Scott’s desire to give back goes well beyond her own desire and capacity to do so. The events in the U.S. in 2020 served as a call to action to Scott and catapulted her intentions in signing the Giving Pledge.


“Like many, I watched the first half of 2020 with a mixture of heartbreak and horror,” said Scott. “Life will never stop finding fresh ways to expose inequities in our systems, or waking us up to the fact that a civilization this imbalanced is not only unjust, but also unstable.” Scott went on in this same blog to underscore that addressing inequities of every sort are at the core of how she thinks about philanthropy and that the solutions to these inequities are best addressed by organizations and individuals who have actually experienced them.


Scott’s first round of grants in July underscored a “nothing about us without us” approach, providing funds to racial, gender and LGBTQ+ equity groups that Scott emphasized were led by people with lived experiences in each of these areas.


As the year progressed, it became clear to everyone, including Scott and her team of advisors, that the economic impacts of the prolonged pandemic were serving to exacerbate the inequities in society. Scott, again expressing her innate capacity for honesty and accountability, put it succinctly, “This pandemic has been a wrecking ball in the lives of Americans already struggling. Economic losses and health outcomes alike have been worse for women, for people of color and for people living in poverty,” she wrote. But she did not stop in merely stating the obvious. “Meanwhile, it has substantially increased the wealth of billionaires,” she continued—billionaires, including her.


In fact, over 2020, Scott’s own wealth grew by $23.6 billion according to Bloomberg’s Billionaire Index, with a net worth of $60.7 billion and holding the rank of 18th wealthiest person in the world. Like her ex-husband, the source of Scott’s wealth is primarily from Amazon, which since the start of the pandemic has experienced explosive performance. In 2020, Amazon’s stock performance had a 73.5 percent return year-to-date, nearly five times the performance of the S&P 500 over the same time period, according to reporting by Motley Fool.


Notwithstanding the financial winds in her own sails, Scott saw the very inequities she set out to address initially through her philanthropy becoming even worse as a result of the pandemic - and she moved into action.

Scott’s unprecedented grantmaking in December was designed to address both immediate basic needs of vulnerable populations, doubling down on her grants from July that supported organizations addressing what she called, “Long-term systemic inequities that have deepened the crisis.”

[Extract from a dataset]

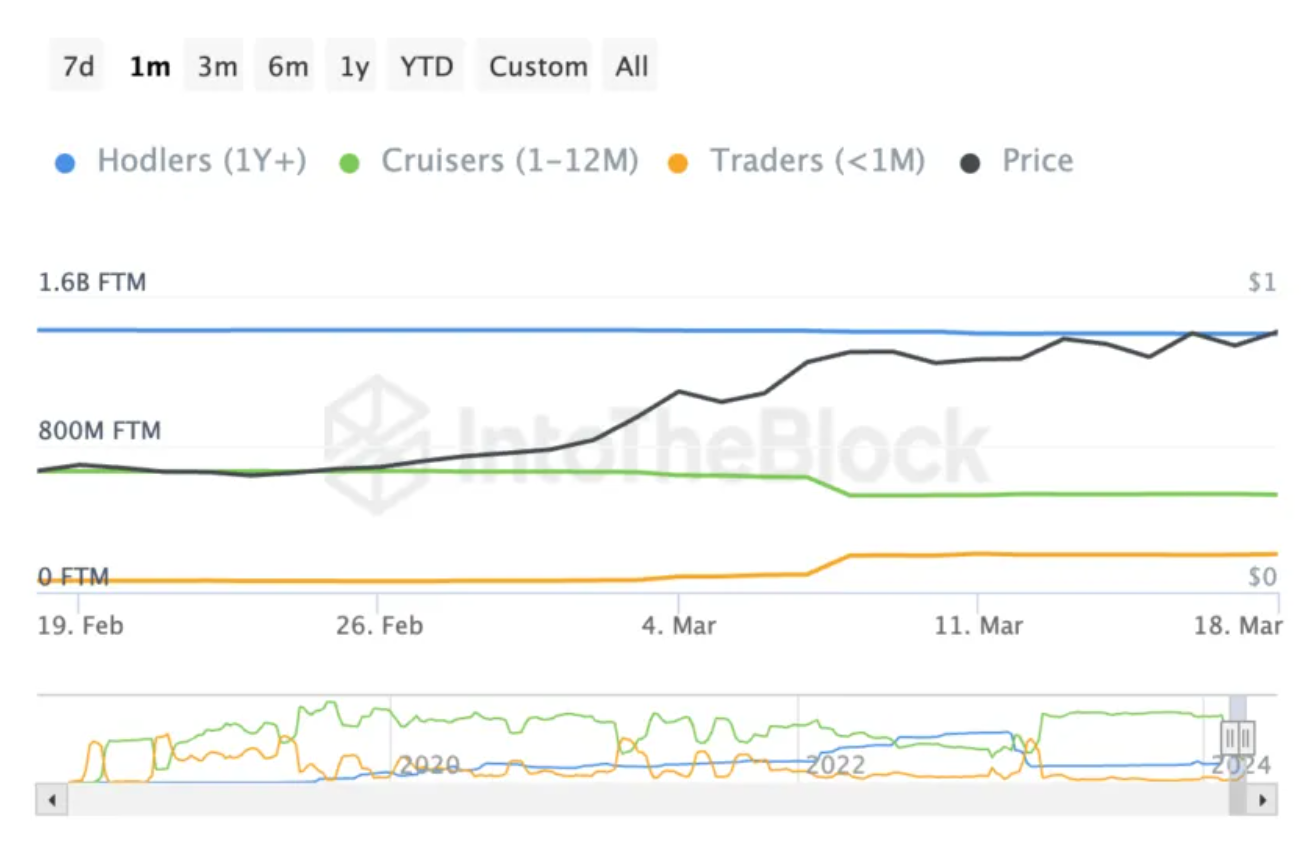Click the orange Traders legend dot

point(678,163)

As she did in July, Scott listed the organizations that received grants. The nearly 400 grantees in July were diligently culled from nearly 6,500 on an original list. Many grantees are familiar to most Americans – over 40 food banks and Meals on Wheels programs to address food insecurity, which has reached a crisis point in so many communities across the U.S. YMCAs and YWCAs. Nearly four dozen Goodwill organizations. United Ways, community foundations and other entities hosting COVID-19 relief funds. And over 20 Easterseals affiliates from coast to coast.


Less familiar perhaps, but critical in seeking systemic solutions to inequity, are investments in Native American organizations like the Institute of American Indian Arts, a stone’s throw from my own home here in Santa Fe, N. M., or the National Urban Indian Family Coalition. There is also my friend Ana Marie Argilagos’ Hispanics in Philanthropy, as well as the National Women’s Law Center and RIP Medical Debt. There is also Lambda Legal, the NAACP and the Southern Partners Fund. There are also innovative wealth building organizations like Community Vision Capital and Consulting and the Community Reinvestment Fund.


Multifaceted. Diverse. Strategic. And fast. And let me underscore… fast.


With no time to waste, with her heart on her sleeve and with a depth of purpose rarely witnessed or expressed, Scott has quickly become the philanthropist of note in the U.S. All her grants made in 2020 can be found in her blog site mackenzie-scott.medium.com.


While you’re there, take the time to read her fabulous prose with purpose.